Attapulgite minerals are found in almost all parts of the world, but the proportion of deposits of industrial importance is limited to the United States, China, Spain, France, Turkey, Senegal, South Africa, Australia, Brazil, Israel, Saudi Arabia, Switzerland, the United Kingdom, Russia (Irkutsk, Irkutsk), Kyrgyzstan, Kazakhstan, Ukraine, Armenia, Azerbaijan, Belarus, Nepal and other countries, according to incomplete statistics, the world's proven reserves of about 150 million tons.
Attapulgite clay refers to a clay mineral with attapulgite as the main component. The attapulgite is a crystalline hydrated magnesium-aluminum silicate mineral with unique layer-chain structure characteristics. There is lattice replacement in the structure, and the crystal contains amorphous Na+, Ca2+, Fe3+, and Al3+ crystals. It is needle-like, fibrous or aggregated. The attapulgite has unique colloidal properties such as dispersion, high temperature resistance, salt and alkali resistance, and high adsorption and decoloration capability. And has a certain degree of plasticity and adhesion, its ideal chemical formula: Mg5Si8O20 (OH) 2 (OH2) 4 · 4H2O. There is an intermediate structure between the chain structure and the layered structure. The attapulgite is in earthy and dense mass and is produced in sedimentary rocks and weathered crusts. The color is white, grayish white, greenish gray, grayish green or weakly silky. The soil is exquisite, it has a slippery feel, light weight, brittleness, and the fracture is shell-like or jagged and has strong water absorption. Viscosity and plasticity when wet, shrinkage after drying is small, no significant cracks, water soak disintegration. The suspension does not flocculate and precipitate in the dielectric.
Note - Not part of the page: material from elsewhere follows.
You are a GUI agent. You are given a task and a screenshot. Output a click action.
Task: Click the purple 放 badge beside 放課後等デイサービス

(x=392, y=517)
The attapulgite morphology is hair-like or fibrous, and is usually a carpet or soil aggregate. Mohs hardness 2-3, heated to 700 ~ 800 °C, hardness> 5. The specific gravity is 2.05 to 2.32.
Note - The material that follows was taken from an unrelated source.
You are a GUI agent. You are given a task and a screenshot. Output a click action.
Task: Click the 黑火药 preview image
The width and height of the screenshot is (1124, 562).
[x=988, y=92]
Because of its unique crystal structure, attapulgite has many special physicochemical and process properties. The main physicochemical properties and process properties are: cation exchangeability, water absorption, adsorption and decolorization, large specific surface area (9.6-36 m2/g), and gum price and swelling capacity. These physicochemical properties are similar to those of montmorillonite.